Look at your transcript and pull out some key quotes and images from the deck. These nuggets are much more attractive than a simple webinar title and add variety to your posts.
You never know which ones will push the right buttons. Post these on social media with a link to the recorded webinar.
LinkedIn offers the highest visitor to lead conversion rate of any social network, so make sure you take full advantage.
Links to the webinar should be shared in LinkedIn from at least your company page and the speaker’s profile. Subject matter experts, your sales team and any other customer facing employees can do the same. The speaker and the sales team should also consider posting the webinar in the media section of their LinkedIn profiles.
Don’t forget about relevant LinkedIn groups. Most group owners will want you to post a webinar in the promotions tab rather than in discussions.
8. Upload the recording to your YouTube channel
YouTube is the world’s 2nd most popular search engine, another opportunity for prospects to discover your content. Although you can’t ask for registrations on YouTube, there are a couple workarounds to generate leads from your webinar.
First, you could post the first 15 minutes of the webinar, followed by a link to the full webinar on your site. Be fully transparent that you are offering a preview. If there is enough value in the first 15 minutes (and why wouldn’t there be?), prospects will be happy to register to see the remainder.
Alternatively, post the whole video and embed calls to action to download another piece of gated content.
9. Make a content offer
Every asset you create presents an opportunity to present another content offer. Think about what stage of the buyer’s journey your webinar belongs in and offer content that pushes prospects to the next stage. For example, near the end of an awareness stage webinar, the speaker could mention an offer (with a short url) to download a checklist for comparing alternative solutions.
10. Strip the audio content to an mp3.
For some people, the daily commute is the most convenient time to consume your content. Extracting the audio portion of your recording to an mp3 file lets users download and listen to your presentation on a smartphone while driving or doing repetitive tasks in the lab. Immediate access to the visuals isn’t necessary to capture someone’s interest. They can always go back and look at the deck later.
11. Post to life science portals
Syndicating your content to other sites where scientists are looking for information will increase the chance of it being found. Consider sites like Biocompare and BitesizeBio to reach an extended audience over a long period of time.
The audience on BitesizeBio is looking primarily for educational content on methods and applications. It’s a good choice for early stage webinars. Users on Biocompare are typically looking specifically for product information, so it’s more suited for later stage content.

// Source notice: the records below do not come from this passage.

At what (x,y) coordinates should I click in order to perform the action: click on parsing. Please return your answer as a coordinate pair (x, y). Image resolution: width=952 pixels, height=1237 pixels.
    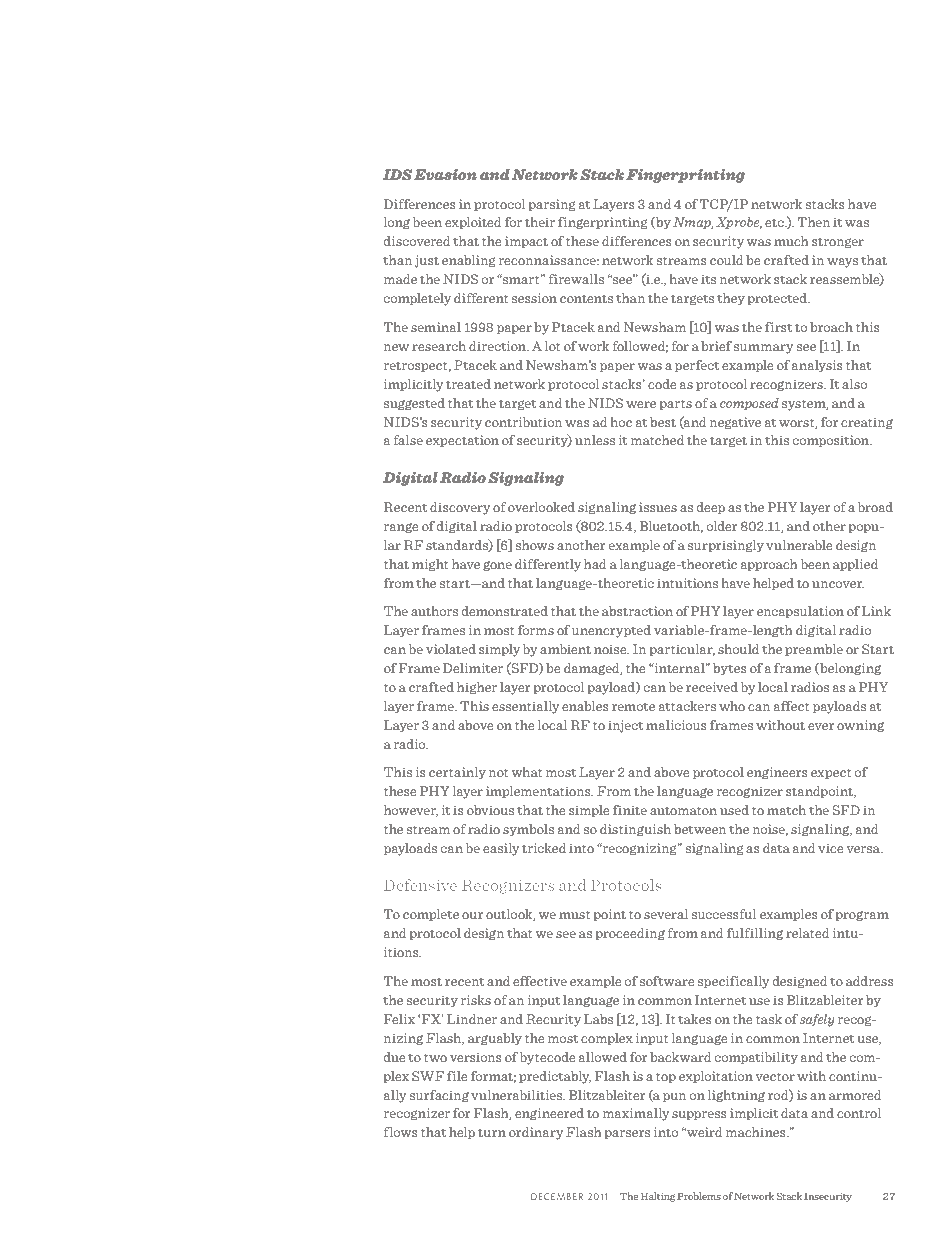
    Looking at the image, I should click on (552, 205).
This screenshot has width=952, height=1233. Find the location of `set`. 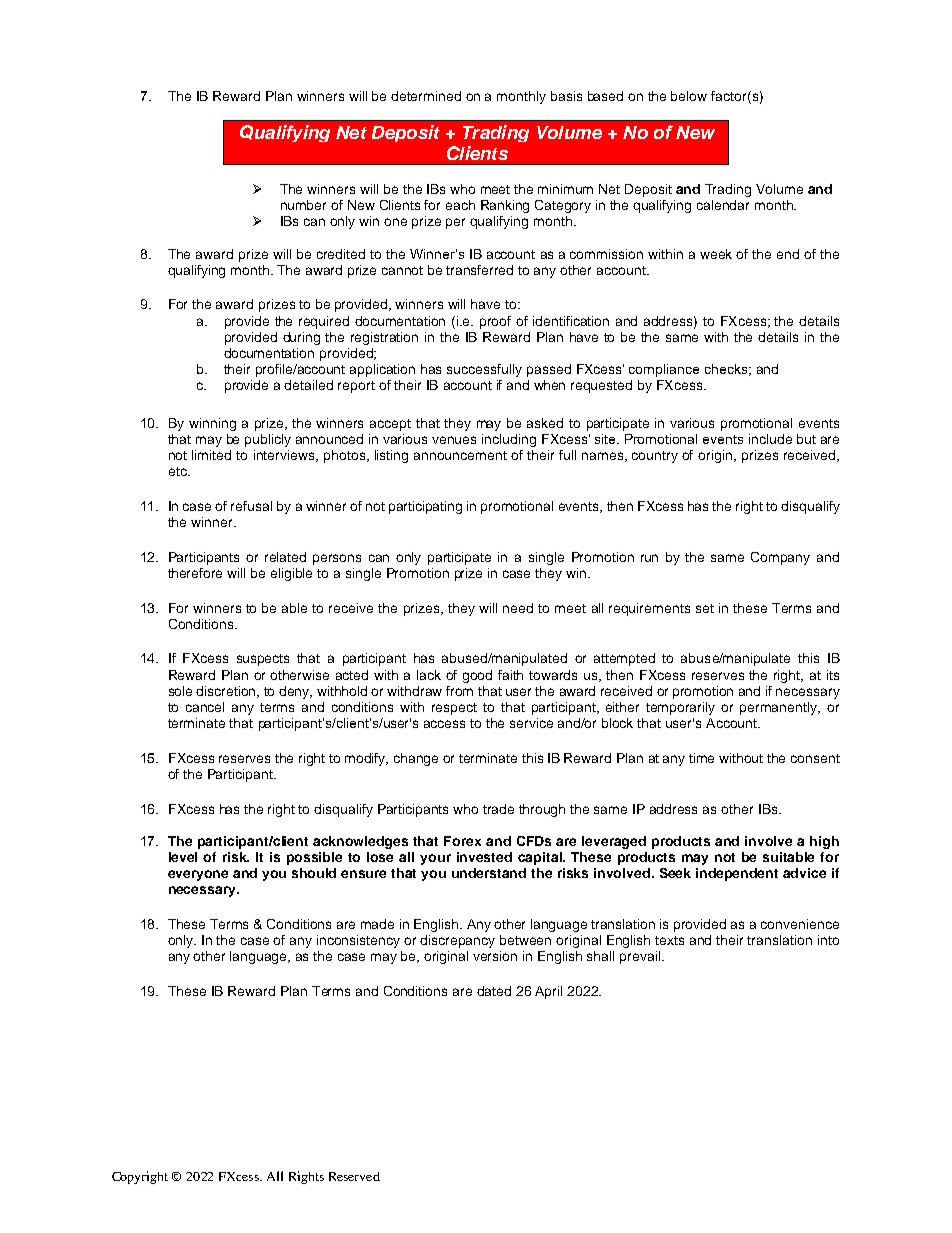

set is located at coordinates (705, 608).
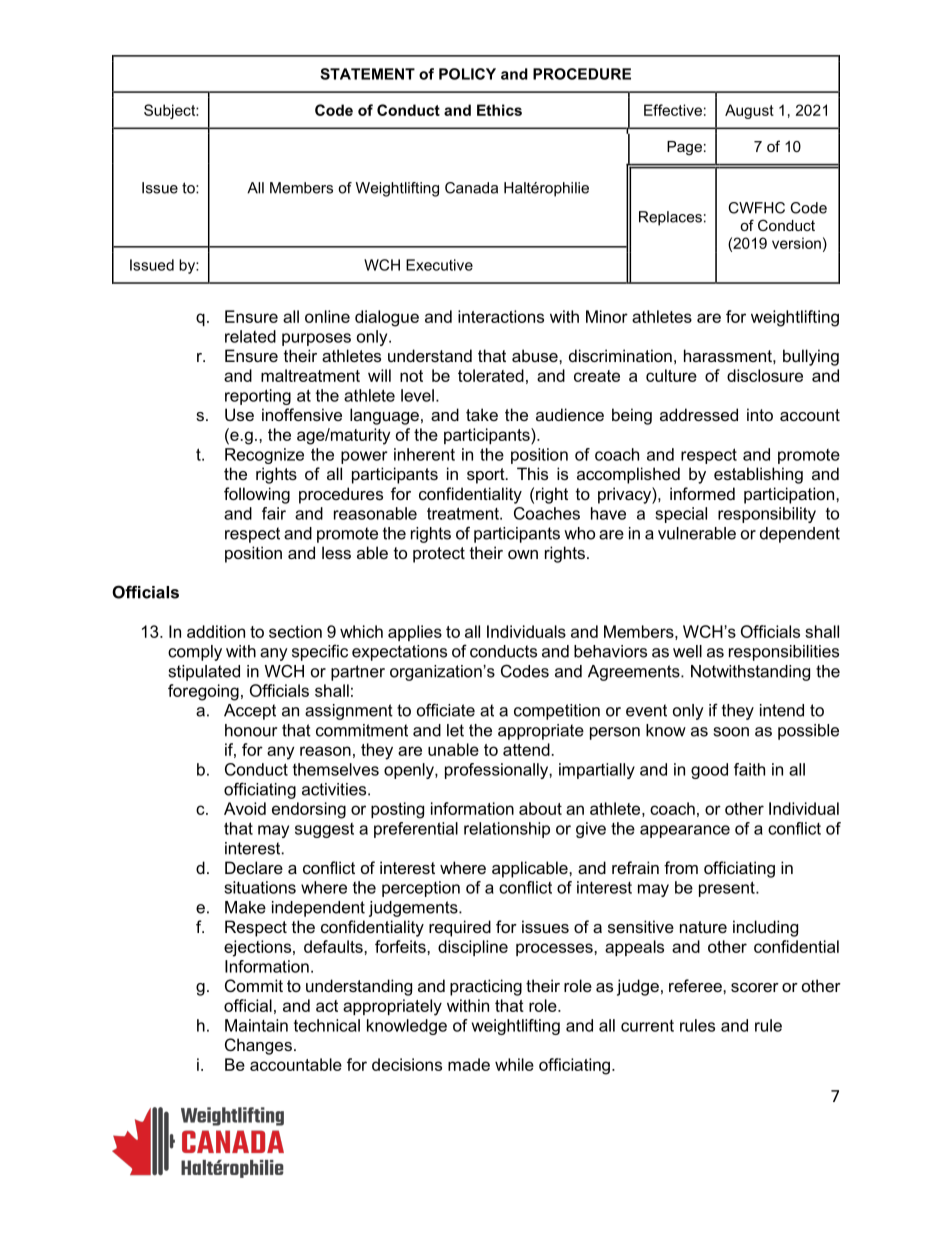 This image has width=952, height=1233. What do you see at coordinates (250, 336) in the image?
I see `related` at bounding box center [250, 336].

OK. That’s a long list. With limited time, where should you start?
Keep it simple at first. Promote the webinar on social media before and after to maximize traffic. Definitely get a transcript made as it will be a gold mine for expanded content and requires no real effort other than uploading a file.
While most of the other tips are about repurposing, I strongly recommend you think about how the webinar integrates with other content in your reminder emails and follow up offers. That’s just a good practice that will improve the results all of your life science content marketing.